5 times when investments weren’t what they seemed

Life is a masquerade, in which things aren’t always what they seem.

When that happens in the investing world, a lot of wealth can get annihilated in a hurry.

So let’s take a spin through some of history’s biggest investing disasters. All hold lessons for investors that are still relevant today.


1) 2001 – Enron

A fast-growing energy company made a killing trading esoteric derivatives. The insiders disclosed massive accounting fraud and Enron went into a death spiral.

Thousands of employees lost their pensions or were sacked.

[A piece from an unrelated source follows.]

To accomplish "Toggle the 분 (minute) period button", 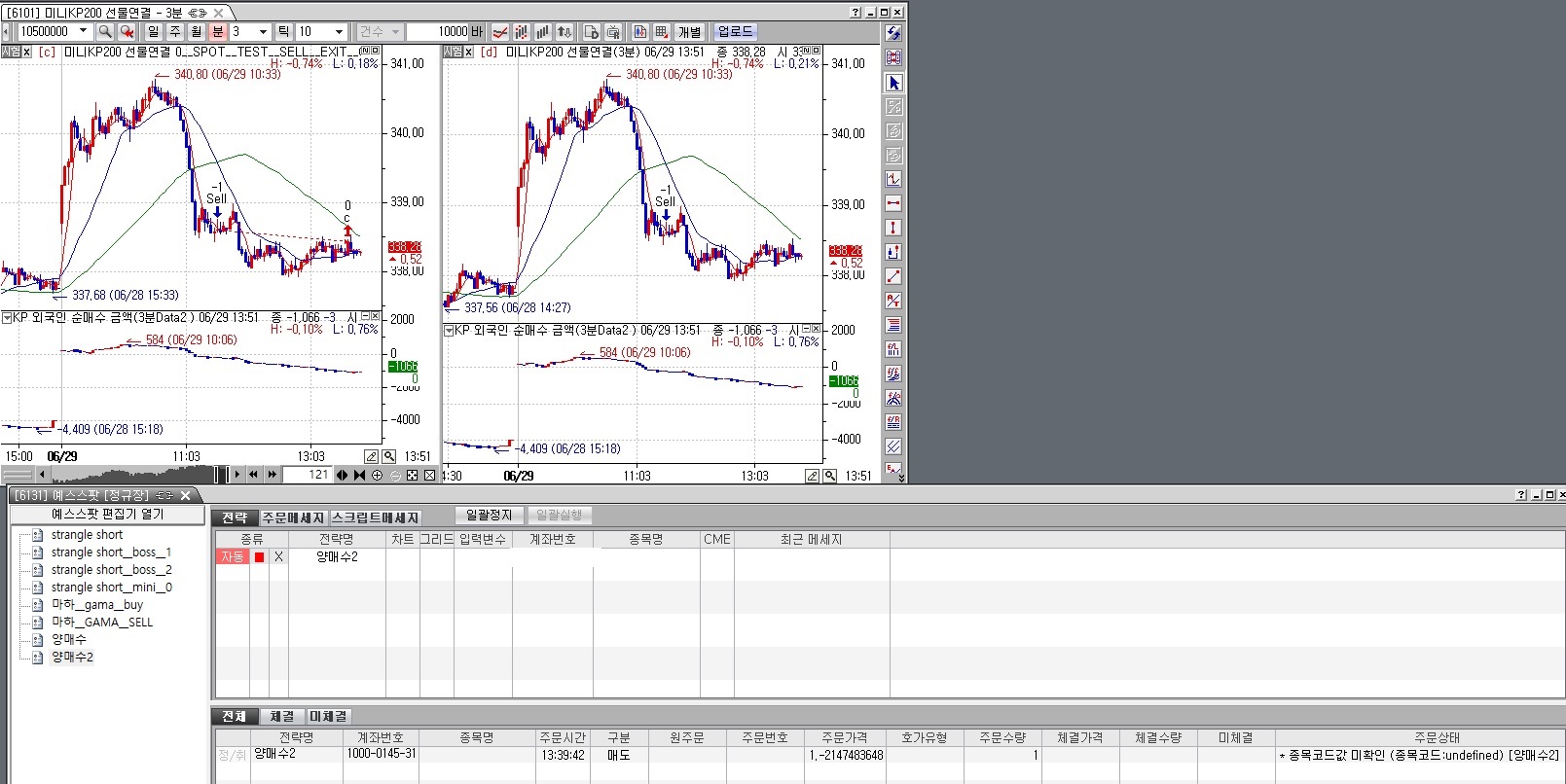I will [x=217, y=32].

Kenneth Lay and Jeffrey Skilling, two top executives, were convicted of fraud.

2) 2002 – WorldCom

The telecommunications  company went into a tailspin after revelations of an accounting scandal that created billions in illusory earnings.

The company, once the second largest long-distance carrier in the U.S., made headlines again with a $104 billion bankruptcy filing.

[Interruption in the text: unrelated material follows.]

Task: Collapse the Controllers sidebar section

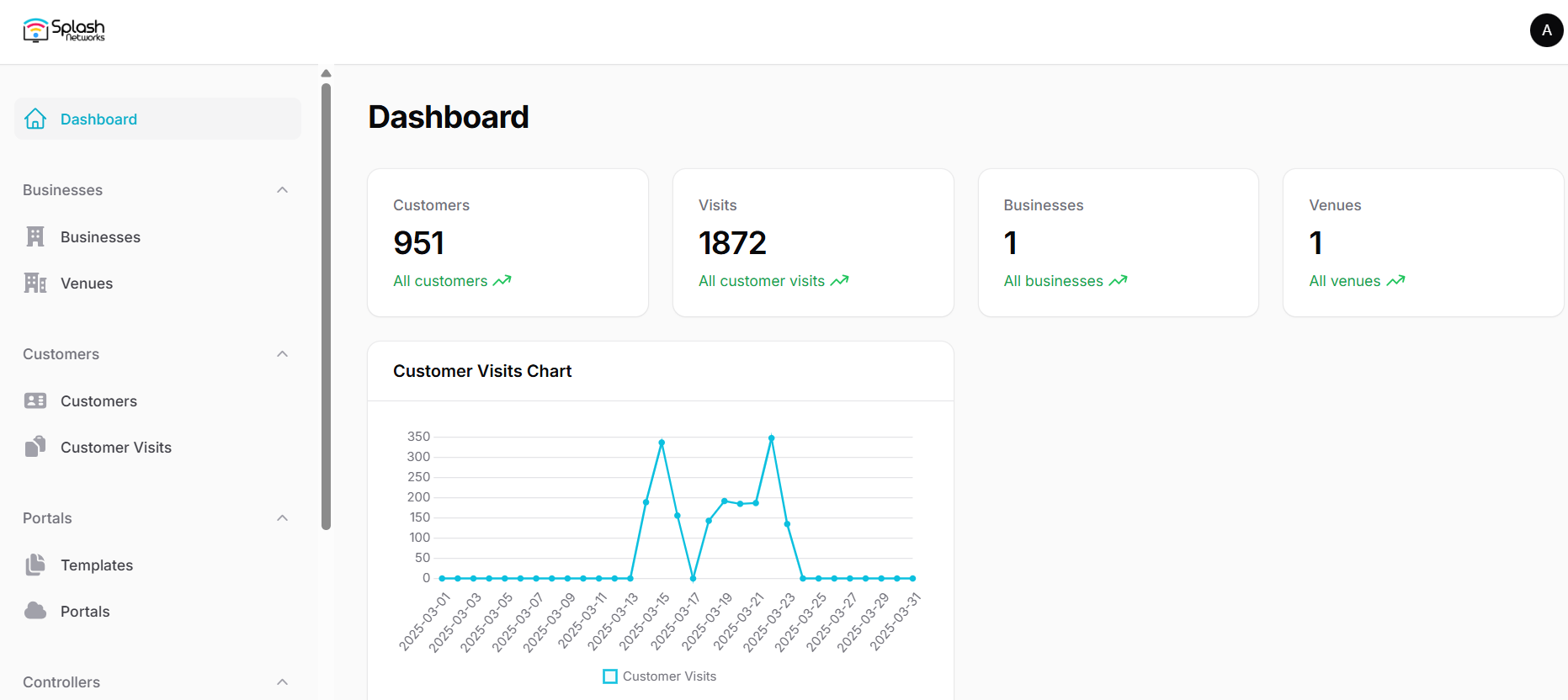Action: pyautogui.click(x=283, y=682)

Several WorldCom executives subsequently pleaded guilty to fraud charges and CEO Bernard Ebbers is serving a 25-year prison sentence.

3) 2009 – AIG

Once a well-respected insurance conglomerate, AIG played a starring role in the 2008 financial crisis.

It’s downfall? Exotic derivatives that its own executives at its London branch office didn’t properly understand.

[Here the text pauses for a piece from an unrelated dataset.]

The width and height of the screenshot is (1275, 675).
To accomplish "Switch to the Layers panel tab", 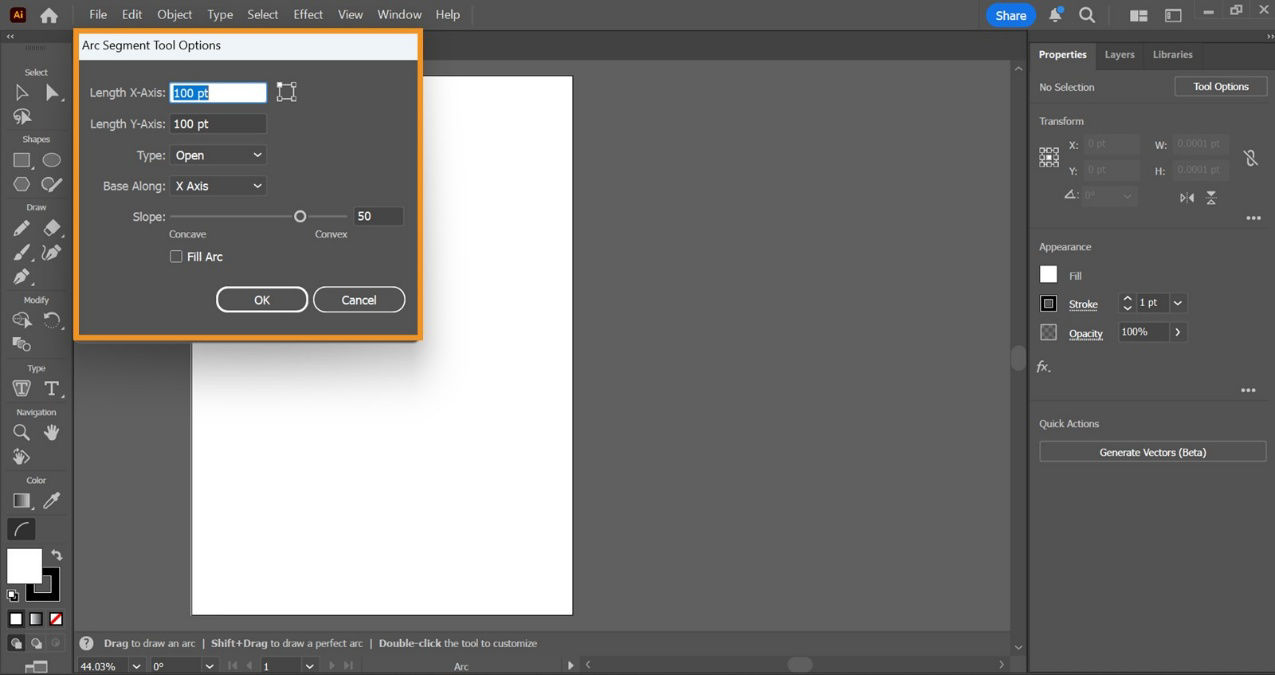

AIG’s $100 billion bailout by Washington was one of the most controversial government salvage jobs in American history.

4) 2013 – Blockbuster

Did the digital era killed the video store? Not entirely.  Blockbuster’s management played a big role as well.

The video rental business was hugely profitable in the 1990s.

But rental stores like Blockbuster were slow to grasp changing consumer tastes and the rise of streaming services.

Netflix (NFLX) made the transition from DVD rentals to streaming. Blockbuster never came close.

5) 2014 – American Apparel

Investors in American Apparel, whose stock is down about 47% over the past year, had reason for cheer when the retailer’s board of directors fired its bad boy CEO Dov Charney for the company’s performance slide and alleged ethical lapses.

Yet here’s the thing: Charney stayed on as consultant at full pay and has been issuing CEO-like directives to store managers to improve sales.

The housecleaning the board promised never really took place, and investors have paid the price.

So what’s the takeaway here?

Companies are at risk of blowing up when corporate governance and board oversight is weak (WorldCom, Enron, American Apparel), risky financial strategies run amok (Enron/AIG), disruptive technologies aren’t embraced (Blockbuster) and self-destructive CEOs aren’t reined in (American Apparel, WorldCom, Enron).

You’d think such lessons wouldn’t have to be relearned every couple of decades.

Sadly, it seems they do.

DISCLAIMER: The information contained in this article is general in nature and not intended as specific advice. Neither Covestor Limited nor its representatives are engaged in rendering tax, accounting or legal advice. A qualified professional should be consulted regarding the effect of such considerations on the matters covered in this article.